Microsoft’s AI currently owns the crown with a score of  82.650 on the Stanford University Reading Comprehension test, beating out Alibaba who just a few days earlier was the first to exceed the average human score of 82.304, scoring 82.440.

“This is the first time that a machine has outperformed humans on such a test,” Alibaba said in a statement Monday.

The technology would let an AI, for example, read a history of  Doctor Who Wikipedia article and then answers questions like, “What is Doctor Who’s spaceship called?” without that answer being explicitly available in the text.

Alibaba has already put the technology to use to answer customer service questions on the popular Chinese shopping holiday Single’s day.

Microsoft and Alibaba have different attitudes regarding the impact of the feat on human jobs.

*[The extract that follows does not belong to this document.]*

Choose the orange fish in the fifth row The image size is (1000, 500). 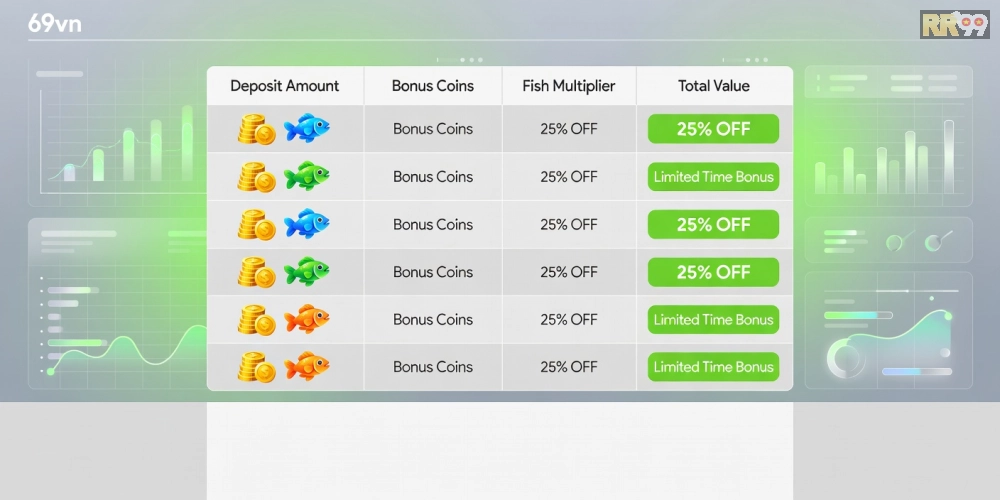tap(306, 320)
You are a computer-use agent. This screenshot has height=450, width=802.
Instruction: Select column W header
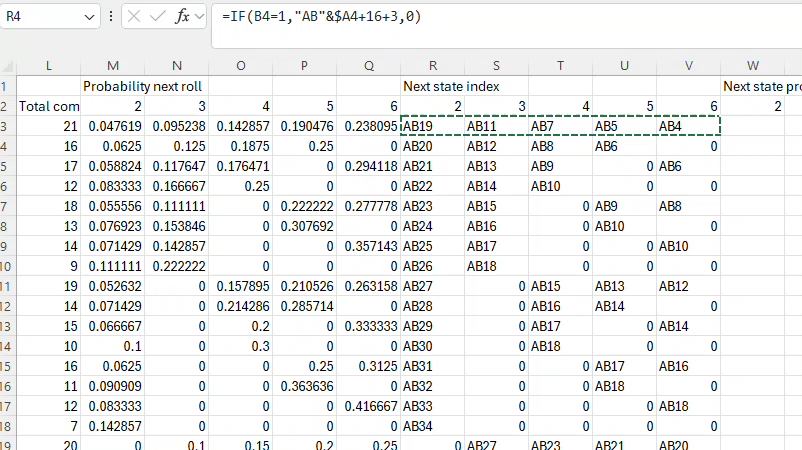[752, 66]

Luo Si, the chief scientist of natural language processing at Alibaba’s AI research group, said the technology “can be gradually applied to numerous applications such as customer service, museum tutorials and online responses to medical inquiries from patients, decreasing the need for human input in an unprecedented way.”

Microsoft, who will likely put the technology to work as part of it’s Bing search engine, on the other hand, believed humans and AI should work together instead.

“These kinds of tests are certainly useful benchmarks for how far along the AI journey we may be,” said Andrew Pickup, a spokesman for Microsoft. “However, the real benefit of AI is when it is used in harmony with humans,” he added.